Your own subscriptions to the notification should not matter but without more information about the initial problems, I am unable to fix anything. What should be fairly simple is if you could provide logs further in the past before the crashes, there may be some hints as to what is happening. Other than that I am not sure how to progress, ideally if you could write a script or some example that would reproduce the problem but it seems too specific and affected by data races for this to be possible without substantial effort.
Nevertheless, there are some notification subscription changes prepared, which are actually likely to fix this because the whole architecture will be split and hence simplified on the netopeer2 end.
or s183 it seems more complicated because there are a lot of strange errors saying an invalid argument is being used, presumably again a terminated NETCONF/sysrepo session
Yes I noticed those as well, but I don't think they are related to the crash.
They start a little bit earlier, and I suspect they come from this code snippet where the code tries to periodically fetch the number of subscribers to supervision:
Indeed I guess the session became disconnected / invalid in the meantime.
Scrolling up a bit I see this error that could explain why the session is invalid:
[ERR] Recursive reader limit 255 reached, possibly because of missing unlocks.
Regarding the sessions, do you know if the session count is only incrementing or can it decrement as well for instance when a session is closed ?
Because at the moment in the code, sessions are opened a little bit everywhere, for instance each time a callback is called it opens a session (and hopefully don't forget to close it). Due to this error, we were thinking of maybe centralizing to one session that is reused instead of the open/close pattern. Would that be a better approach ?
What should be fairly simple is if you could provide logs further in the past before the crashes, there may be some hints as to what is happening.

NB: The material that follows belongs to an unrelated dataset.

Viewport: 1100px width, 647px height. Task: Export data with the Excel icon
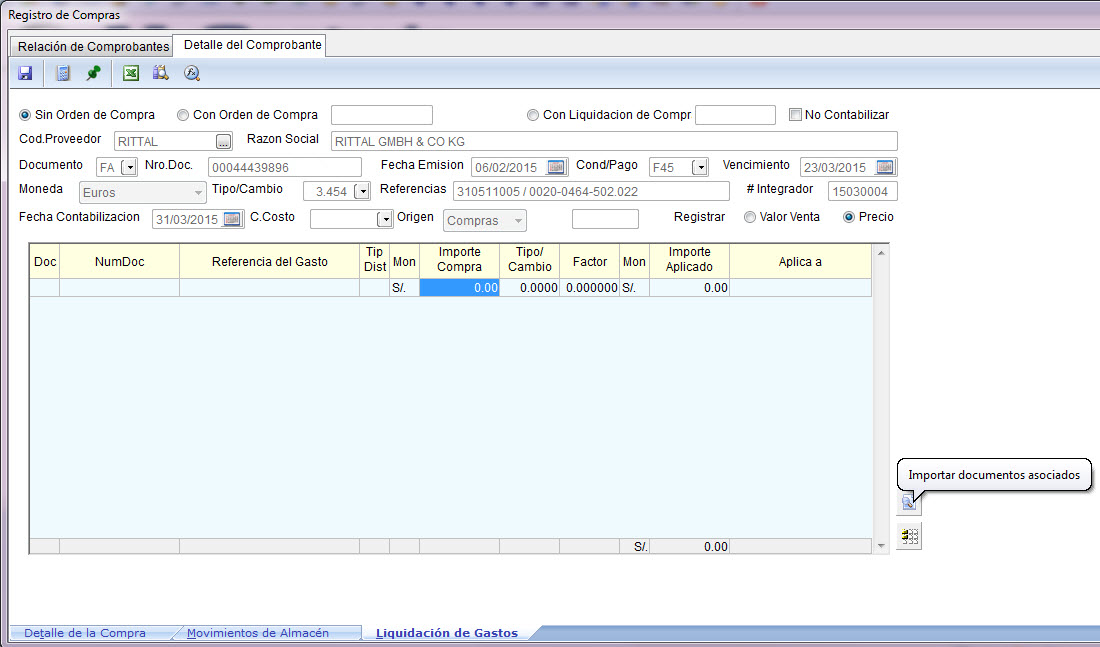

I attached the full log file supervisor_rusim.zip
Nevertheless, there are some notification subscription changes prepared, which are actually likely to fix this because the whole architecture will be split and hence simplified on the netopeer2 end.
Great ! Is this on a specific branch ? I could try to run on top of these changes to see how it goes.
[ERR] Recursive reader limit 255 reached, possibly because of missing unlocks.
This is a problem you should definitely fix and it is caused by you not freeing subscribers
in the snippet you posted.
Great ! Is this on a specific branch ? I could try to run on top of these changes to see how it goes.
It is not public yet and is still changing so I am actually not sure it will affect your problem in any way.
This is a problem you should definitely fix and it is caused by you not freeing subscribers in the snippet you posted.
Based on the error message, could it also be linked to the session being started but not stopped ? I have setup valgrind and will try to fix the issues reported by it.
Also, what do you think of this approach I mentioned previously ?
Regarding the sessions, do you know if the session count is only incrementing or can it decrement as well for instance when a session is closed ? Because at the moment in the code, sessions are opened a little bit everywhere, for instance each time a callback is called it opens a session (and hopefully don't forget to close it). Due to this error, we were thinking of maybe centralizing to one session that is reused instead of the open/close pattern. Would that be a better approach ?
is it better to have centralized sessions that are reused in the callbacks or we should open/close new ones in the callbacks ?
It is not public yet and is still changing so I am actually not sure it will affect your problem in any way.
Let me know when it is public, I can rerun and see how it goes with the changes. Meanwhile I will also work on my side to try to cleanup some errors.
Creating short-lived sessions repeatedly is not a problem at all, they are cheap to make, unlike connections.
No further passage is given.